Bolan eyed him hard. He was considering the lunge needed to reach the man when Razor Ruiz suddenly pushed up and attacked, screaming, a knife blade flashing in his fist.
The Glock went off. The gunman yelled in pain as Ruiz slashed deeply into the wrist of his gun hand, kicked him low in the shin and followed him down with the blade, stabbing again and again with sewing-machine strokes.
Bolan grabbed Ruiz by the head and peeled him off, twisting and hurling him sideways. Ruiz shook it off and wheeled on the soldier, his bloody knife held before him.
“Now, you bastard,” Ruiz hissed, “now I carve off a piece of you!”
Bolan drew his SOG Pentagon knife left-handed. Ruiz narrowed his eyes as he took in the double serrated blade. The soldier crouched low, the knife reversed in his hand. “You don’t have to do this,” he told Ruiz. “That man—” he nodded to the fallen gunman “—is the shooter who killed your boss.”
“I know!” Ruiz spit. “And I have taken revenge for him!”
“You have,” Bolan said evenly. “You’ve even done me a favor.”
“And now,” Ruiz said, advancing with his blade before him, “I shall kill you and then the policeman, for luring us into this ambush.”

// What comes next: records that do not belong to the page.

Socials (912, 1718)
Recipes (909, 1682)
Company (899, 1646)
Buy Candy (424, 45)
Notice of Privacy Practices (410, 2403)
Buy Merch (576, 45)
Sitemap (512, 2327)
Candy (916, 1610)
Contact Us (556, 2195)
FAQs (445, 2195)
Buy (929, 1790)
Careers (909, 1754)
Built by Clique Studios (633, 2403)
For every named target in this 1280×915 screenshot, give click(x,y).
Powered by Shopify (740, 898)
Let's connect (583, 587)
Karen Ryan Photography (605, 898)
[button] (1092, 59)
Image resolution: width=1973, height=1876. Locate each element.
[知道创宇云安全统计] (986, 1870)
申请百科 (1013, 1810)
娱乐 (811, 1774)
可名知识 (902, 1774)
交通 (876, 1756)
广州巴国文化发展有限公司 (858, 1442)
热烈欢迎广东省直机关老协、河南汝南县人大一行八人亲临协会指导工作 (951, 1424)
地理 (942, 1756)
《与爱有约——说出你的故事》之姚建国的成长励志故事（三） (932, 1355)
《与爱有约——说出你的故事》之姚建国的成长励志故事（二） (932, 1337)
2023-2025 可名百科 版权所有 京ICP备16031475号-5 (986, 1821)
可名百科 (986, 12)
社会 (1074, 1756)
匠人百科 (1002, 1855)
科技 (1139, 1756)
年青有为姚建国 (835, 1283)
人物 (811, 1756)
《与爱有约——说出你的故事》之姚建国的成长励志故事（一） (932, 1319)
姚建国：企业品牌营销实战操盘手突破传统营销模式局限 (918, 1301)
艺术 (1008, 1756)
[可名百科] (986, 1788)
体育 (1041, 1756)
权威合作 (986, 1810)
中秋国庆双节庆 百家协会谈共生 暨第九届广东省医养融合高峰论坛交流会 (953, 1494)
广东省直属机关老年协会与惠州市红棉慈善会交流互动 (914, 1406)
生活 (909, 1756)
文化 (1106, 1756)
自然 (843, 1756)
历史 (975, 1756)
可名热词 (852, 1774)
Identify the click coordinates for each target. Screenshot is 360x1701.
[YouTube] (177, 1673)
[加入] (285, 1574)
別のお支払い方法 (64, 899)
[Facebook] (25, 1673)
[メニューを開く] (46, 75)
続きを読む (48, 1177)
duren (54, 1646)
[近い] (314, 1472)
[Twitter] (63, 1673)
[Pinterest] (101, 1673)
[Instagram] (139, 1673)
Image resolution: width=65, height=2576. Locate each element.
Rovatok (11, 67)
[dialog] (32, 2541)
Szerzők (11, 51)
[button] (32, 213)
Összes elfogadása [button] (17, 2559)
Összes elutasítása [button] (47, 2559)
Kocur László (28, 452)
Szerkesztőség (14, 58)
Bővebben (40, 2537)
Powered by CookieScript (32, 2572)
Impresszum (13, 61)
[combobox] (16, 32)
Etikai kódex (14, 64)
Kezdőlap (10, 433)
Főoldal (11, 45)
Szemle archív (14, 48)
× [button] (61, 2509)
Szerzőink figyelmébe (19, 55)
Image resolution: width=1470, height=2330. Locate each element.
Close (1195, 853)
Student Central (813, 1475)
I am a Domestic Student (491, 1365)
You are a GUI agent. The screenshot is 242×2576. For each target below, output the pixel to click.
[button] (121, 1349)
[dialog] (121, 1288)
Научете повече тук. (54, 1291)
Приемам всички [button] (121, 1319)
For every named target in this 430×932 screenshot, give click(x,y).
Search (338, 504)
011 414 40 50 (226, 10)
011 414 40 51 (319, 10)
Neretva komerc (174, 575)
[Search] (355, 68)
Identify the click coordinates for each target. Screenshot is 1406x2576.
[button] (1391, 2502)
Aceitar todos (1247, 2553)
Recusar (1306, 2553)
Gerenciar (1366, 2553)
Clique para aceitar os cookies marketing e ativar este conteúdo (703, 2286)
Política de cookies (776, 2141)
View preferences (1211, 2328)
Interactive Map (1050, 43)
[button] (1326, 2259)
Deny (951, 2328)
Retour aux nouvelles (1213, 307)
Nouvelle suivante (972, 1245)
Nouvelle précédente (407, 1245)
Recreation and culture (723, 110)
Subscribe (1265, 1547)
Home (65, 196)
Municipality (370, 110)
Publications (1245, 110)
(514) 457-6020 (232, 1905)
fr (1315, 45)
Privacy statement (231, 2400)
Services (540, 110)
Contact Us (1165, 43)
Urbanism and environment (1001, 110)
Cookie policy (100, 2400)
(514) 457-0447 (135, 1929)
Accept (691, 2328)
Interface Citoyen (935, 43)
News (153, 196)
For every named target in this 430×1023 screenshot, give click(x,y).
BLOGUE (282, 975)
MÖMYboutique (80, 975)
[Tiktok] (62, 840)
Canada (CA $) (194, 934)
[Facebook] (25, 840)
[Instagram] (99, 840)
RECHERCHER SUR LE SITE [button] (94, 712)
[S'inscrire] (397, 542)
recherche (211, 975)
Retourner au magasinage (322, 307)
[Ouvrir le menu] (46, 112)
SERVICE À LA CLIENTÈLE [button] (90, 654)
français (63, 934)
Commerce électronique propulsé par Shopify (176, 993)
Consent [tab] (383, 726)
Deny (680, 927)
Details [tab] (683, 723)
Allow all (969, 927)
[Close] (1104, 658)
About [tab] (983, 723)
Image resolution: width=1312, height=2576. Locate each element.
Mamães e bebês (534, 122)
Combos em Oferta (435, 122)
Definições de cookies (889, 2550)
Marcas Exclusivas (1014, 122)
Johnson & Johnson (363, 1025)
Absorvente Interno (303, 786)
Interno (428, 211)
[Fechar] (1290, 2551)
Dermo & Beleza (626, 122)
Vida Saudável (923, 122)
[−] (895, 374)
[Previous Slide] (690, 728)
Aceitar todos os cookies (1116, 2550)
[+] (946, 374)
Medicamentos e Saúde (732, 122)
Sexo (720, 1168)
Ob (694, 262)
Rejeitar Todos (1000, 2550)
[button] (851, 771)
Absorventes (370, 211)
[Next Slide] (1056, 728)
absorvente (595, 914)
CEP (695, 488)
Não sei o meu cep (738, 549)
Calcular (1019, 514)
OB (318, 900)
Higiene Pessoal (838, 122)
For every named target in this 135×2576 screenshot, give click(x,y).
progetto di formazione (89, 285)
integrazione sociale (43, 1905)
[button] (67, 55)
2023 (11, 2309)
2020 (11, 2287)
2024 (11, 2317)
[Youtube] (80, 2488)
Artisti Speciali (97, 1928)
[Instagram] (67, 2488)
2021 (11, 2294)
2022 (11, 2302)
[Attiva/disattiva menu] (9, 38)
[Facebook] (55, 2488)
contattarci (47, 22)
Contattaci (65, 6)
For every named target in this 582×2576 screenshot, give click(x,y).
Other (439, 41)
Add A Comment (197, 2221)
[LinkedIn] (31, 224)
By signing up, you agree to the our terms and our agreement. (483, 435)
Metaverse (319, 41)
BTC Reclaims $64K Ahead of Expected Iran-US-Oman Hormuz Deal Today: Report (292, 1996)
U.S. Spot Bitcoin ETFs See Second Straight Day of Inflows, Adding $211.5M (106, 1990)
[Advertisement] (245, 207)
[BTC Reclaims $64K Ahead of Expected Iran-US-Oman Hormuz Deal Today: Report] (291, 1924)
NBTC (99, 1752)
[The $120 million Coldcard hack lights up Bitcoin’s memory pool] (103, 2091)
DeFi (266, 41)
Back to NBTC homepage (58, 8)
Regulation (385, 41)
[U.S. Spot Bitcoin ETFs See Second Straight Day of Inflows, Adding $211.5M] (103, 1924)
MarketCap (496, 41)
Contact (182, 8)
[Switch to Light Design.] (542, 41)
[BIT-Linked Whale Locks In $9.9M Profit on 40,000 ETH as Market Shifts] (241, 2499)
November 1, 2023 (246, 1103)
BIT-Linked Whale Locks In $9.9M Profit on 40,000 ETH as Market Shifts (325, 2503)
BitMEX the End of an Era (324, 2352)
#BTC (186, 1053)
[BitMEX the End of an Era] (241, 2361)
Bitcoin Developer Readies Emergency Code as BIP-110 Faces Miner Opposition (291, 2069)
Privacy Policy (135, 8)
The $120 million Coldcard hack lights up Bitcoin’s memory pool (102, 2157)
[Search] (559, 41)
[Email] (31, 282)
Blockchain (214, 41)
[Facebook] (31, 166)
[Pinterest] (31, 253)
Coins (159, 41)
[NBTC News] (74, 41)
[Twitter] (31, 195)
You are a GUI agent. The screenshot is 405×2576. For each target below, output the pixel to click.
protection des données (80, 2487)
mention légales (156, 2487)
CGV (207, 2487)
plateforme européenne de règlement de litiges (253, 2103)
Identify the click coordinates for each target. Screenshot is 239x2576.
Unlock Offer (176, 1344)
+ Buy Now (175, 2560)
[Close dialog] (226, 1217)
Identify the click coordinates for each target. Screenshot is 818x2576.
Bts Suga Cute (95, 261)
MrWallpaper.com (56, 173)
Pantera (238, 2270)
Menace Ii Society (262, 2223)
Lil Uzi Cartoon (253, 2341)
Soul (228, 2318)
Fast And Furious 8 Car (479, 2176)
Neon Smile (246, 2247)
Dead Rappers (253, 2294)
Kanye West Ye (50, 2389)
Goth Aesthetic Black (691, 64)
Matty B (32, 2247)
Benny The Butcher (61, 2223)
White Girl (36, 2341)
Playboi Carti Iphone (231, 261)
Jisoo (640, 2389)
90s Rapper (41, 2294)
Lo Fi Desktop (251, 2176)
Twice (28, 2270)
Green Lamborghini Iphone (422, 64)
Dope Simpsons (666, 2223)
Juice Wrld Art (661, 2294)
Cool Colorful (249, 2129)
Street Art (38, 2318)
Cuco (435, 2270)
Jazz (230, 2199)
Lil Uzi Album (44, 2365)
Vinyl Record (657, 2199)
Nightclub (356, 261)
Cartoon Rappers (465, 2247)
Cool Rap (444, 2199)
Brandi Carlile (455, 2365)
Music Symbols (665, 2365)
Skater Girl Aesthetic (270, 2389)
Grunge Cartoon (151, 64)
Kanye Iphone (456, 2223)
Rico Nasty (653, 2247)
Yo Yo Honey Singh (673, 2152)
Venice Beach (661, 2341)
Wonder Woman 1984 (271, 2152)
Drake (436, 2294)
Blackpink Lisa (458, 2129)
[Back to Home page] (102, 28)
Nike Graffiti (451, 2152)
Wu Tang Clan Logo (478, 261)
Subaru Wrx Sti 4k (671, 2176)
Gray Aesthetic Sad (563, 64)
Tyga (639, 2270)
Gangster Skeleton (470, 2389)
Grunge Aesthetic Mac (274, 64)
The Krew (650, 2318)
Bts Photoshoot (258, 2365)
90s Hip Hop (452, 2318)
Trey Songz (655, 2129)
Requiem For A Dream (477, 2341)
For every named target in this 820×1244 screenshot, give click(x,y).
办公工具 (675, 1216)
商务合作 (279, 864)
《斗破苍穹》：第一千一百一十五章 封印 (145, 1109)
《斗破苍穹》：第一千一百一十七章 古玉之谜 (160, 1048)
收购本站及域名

“I don’t know how they knew to take out Caqueta,” Bolan said, slowly circling as Ruiz rounded on him, “or who they were protecting to do it. You can help.”
“Help?” Ruiz laughed. In the distance, the first sirens wailed. “Why would I help you?”
“Your boss was going to help us find the source of the DU rounds,” Bolan told him. “He knew it was in his best interests.”
“He was wrong!” Ruiz lunged with the knife. Bolan sidestepped and slashed, scoring Ruiz lightly on the arm. The cartel killer snarled and backed off a couple of paces. “He never should have trusted the police. You see where it got him!”
Bolan could see the first uniformed officers closing on them through the park. He was running out of time. Ruiz glanced back and then to Bolan again. “They will take me,” he said, “but not before I take you!”
When the thrust came, Bolan was ready. He slapped Ruiz’s wrist with his right hand while drawing the Pentagon’s blade over the top of the man’s forearm, slicing deeply through the arm. Ruiz howled as Bolan followed up, slapping and trapping to the outside, moving to his opponent’s right outside his weapon. With a stomp he broke the killer’s ankle under the heel of his combat boot. Ruiz folded, wailing.
“Don’t move! Drop the knife!” The uniformed officers were closing in, guns drawn.
For the second time in as many days, Bolan slowly raised his hands and did as he was instructed.